### EXTRACT PROVIDED

National Solidarity against Sexual Exploitation of Women (hereinafter referred to as National Solidarity) is a group of women’s human rights organizations working against prostitution.
National Solidarity was founded June 9th, 2004 with 13 organizations in membership across the country.
The member organizations include counseling centers, shelters, and self-reliance support centers as well as a network of prostitution survivors called Moongchi.
National Solidarity organizes policy workshops, forums, and panel discussions to inform the public about issues related to prostitution, while running a regular educational program for its activists to enhance their capabilities.
National Solidarity first began as a task force which was formed to deal with the tragic deaths of prostituted women caused by fires in the city of Gunsan in 2000 and 2002. Since then, it has played a leading role in the legislation of the anti-prostitution laws of 2004. It also stepped up to resolve the deaths of prostituted women in fires at red-light districts in Seoul and Gwangju.
National Solidarity has held an annual anti-prostitution campaign called the ‘Dandelion Pilgrimage’ since 2006, through which Participants visit historic sites of fires in Gunsan and commemorate the deaths of prostituted women.

######
### RAW DATA

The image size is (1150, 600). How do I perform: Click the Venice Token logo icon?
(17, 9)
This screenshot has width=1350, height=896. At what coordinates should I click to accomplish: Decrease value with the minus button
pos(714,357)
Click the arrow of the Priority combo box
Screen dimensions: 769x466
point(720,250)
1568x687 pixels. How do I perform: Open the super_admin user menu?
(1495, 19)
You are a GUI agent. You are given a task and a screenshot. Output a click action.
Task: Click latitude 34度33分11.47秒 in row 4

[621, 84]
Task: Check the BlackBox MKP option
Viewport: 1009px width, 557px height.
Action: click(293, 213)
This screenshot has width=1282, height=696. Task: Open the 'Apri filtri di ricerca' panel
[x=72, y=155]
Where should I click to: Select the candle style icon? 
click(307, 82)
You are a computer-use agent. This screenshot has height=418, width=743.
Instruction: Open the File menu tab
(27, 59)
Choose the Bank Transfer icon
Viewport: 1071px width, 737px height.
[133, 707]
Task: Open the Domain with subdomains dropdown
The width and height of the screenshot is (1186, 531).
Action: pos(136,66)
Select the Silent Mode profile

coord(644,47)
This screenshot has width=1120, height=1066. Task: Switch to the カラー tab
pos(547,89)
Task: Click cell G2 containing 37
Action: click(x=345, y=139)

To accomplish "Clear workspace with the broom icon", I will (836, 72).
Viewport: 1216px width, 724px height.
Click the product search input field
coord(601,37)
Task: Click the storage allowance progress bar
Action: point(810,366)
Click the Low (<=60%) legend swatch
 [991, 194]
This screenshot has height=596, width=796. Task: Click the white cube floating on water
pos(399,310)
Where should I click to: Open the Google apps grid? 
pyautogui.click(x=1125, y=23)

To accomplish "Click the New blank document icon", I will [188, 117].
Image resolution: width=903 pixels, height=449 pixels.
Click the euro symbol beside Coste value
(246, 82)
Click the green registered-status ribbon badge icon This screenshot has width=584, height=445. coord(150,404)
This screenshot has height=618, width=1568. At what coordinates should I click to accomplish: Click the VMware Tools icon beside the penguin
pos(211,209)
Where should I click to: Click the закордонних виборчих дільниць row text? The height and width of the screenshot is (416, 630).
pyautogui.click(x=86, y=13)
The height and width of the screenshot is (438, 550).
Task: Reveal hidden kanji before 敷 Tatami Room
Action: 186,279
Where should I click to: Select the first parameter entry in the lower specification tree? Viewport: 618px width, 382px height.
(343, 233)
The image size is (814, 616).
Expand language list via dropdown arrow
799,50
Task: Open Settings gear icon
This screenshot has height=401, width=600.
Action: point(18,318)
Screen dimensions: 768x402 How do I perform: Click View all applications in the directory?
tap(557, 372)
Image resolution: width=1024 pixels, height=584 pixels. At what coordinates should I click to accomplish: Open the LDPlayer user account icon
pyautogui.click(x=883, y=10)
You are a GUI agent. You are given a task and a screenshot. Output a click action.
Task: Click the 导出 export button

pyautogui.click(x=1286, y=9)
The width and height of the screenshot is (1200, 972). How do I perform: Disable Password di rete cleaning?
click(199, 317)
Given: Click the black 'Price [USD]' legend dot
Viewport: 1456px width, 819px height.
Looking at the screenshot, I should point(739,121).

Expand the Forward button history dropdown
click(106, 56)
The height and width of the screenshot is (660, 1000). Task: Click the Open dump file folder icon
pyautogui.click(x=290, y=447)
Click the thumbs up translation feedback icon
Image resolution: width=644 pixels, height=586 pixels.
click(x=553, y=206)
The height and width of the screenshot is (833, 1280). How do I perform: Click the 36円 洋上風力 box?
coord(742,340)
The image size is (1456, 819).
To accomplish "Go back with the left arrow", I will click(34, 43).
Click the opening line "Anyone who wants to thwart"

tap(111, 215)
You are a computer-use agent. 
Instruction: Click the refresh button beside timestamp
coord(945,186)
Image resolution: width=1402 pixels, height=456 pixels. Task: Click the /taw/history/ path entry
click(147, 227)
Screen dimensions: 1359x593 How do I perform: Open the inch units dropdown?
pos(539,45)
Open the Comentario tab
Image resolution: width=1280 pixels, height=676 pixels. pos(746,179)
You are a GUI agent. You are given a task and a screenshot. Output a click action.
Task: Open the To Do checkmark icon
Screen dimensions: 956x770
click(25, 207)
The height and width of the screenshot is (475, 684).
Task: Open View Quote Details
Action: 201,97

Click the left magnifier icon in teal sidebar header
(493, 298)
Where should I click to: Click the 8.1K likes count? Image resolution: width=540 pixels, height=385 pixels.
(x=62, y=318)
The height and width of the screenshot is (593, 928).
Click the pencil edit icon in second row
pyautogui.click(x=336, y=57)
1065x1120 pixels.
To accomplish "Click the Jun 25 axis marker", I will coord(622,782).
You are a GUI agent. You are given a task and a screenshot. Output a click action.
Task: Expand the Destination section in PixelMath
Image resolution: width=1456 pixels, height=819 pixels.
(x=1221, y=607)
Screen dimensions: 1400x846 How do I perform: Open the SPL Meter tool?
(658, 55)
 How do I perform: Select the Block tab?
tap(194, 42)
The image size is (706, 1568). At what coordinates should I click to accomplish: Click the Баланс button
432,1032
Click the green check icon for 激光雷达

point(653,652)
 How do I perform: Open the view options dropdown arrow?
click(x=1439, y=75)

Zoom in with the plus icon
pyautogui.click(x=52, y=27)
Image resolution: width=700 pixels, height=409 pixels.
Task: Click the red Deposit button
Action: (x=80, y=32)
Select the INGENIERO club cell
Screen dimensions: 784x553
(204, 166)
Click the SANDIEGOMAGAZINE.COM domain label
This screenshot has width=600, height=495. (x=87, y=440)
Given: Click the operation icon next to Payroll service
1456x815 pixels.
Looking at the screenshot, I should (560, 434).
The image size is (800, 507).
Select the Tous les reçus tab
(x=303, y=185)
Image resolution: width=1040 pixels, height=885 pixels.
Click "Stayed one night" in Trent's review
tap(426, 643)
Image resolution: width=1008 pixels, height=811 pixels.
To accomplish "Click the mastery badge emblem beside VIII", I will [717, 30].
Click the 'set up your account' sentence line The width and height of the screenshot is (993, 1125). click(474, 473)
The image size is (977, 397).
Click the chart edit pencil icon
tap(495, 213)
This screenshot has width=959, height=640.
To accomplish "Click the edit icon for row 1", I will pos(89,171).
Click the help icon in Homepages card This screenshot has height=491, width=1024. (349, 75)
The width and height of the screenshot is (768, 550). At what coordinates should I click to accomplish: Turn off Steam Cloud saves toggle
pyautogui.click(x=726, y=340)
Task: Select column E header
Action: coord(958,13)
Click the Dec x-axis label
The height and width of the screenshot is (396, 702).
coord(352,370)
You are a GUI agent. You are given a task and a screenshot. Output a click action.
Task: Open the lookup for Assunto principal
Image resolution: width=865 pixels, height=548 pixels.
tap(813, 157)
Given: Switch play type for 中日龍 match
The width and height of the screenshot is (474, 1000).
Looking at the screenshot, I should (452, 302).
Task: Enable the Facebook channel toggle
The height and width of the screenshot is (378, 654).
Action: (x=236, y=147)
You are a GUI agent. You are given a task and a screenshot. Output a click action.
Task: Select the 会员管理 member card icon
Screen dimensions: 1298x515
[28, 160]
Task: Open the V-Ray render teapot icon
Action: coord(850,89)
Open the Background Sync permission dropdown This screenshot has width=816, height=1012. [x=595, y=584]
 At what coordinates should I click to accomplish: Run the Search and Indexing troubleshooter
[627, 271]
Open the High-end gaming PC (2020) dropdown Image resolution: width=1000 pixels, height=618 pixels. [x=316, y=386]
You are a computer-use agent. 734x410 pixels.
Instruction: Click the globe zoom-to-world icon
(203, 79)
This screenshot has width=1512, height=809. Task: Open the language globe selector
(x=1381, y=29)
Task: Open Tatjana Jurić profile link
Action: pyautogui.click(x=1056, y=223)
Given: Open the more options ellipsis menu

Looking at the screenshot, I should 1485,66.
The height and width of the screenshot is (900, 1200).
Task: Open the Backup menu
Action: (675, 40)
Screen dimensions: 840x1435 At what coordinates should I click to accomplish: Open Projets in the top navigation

######

WORK TO BE COMPLETED: From the National Solidarity text, reproduce word for word the passage between "National Solidarity organizes" and "Seoul and Gwangju.", both inclusive.

SOLUTION TO THIS EXERCISE:
National Solidarity organizes policy workshops, forums, and panel discussions to inform the public about issues related to prostitution, while running a regular educational program for its activists to enhance their capabilities.
National Solidarity first began as a task force which was formed to deal with the tragic deaths of prostituted women caused by fires in the city of Gunsan in 2000 and 2002. Since then, it has played a leading role in the legislation of the anti-prostitution laws of 2004. It also stepped up to resolve the deaths of prostituted women in fires at red-light districts in Seoul and Gwangju.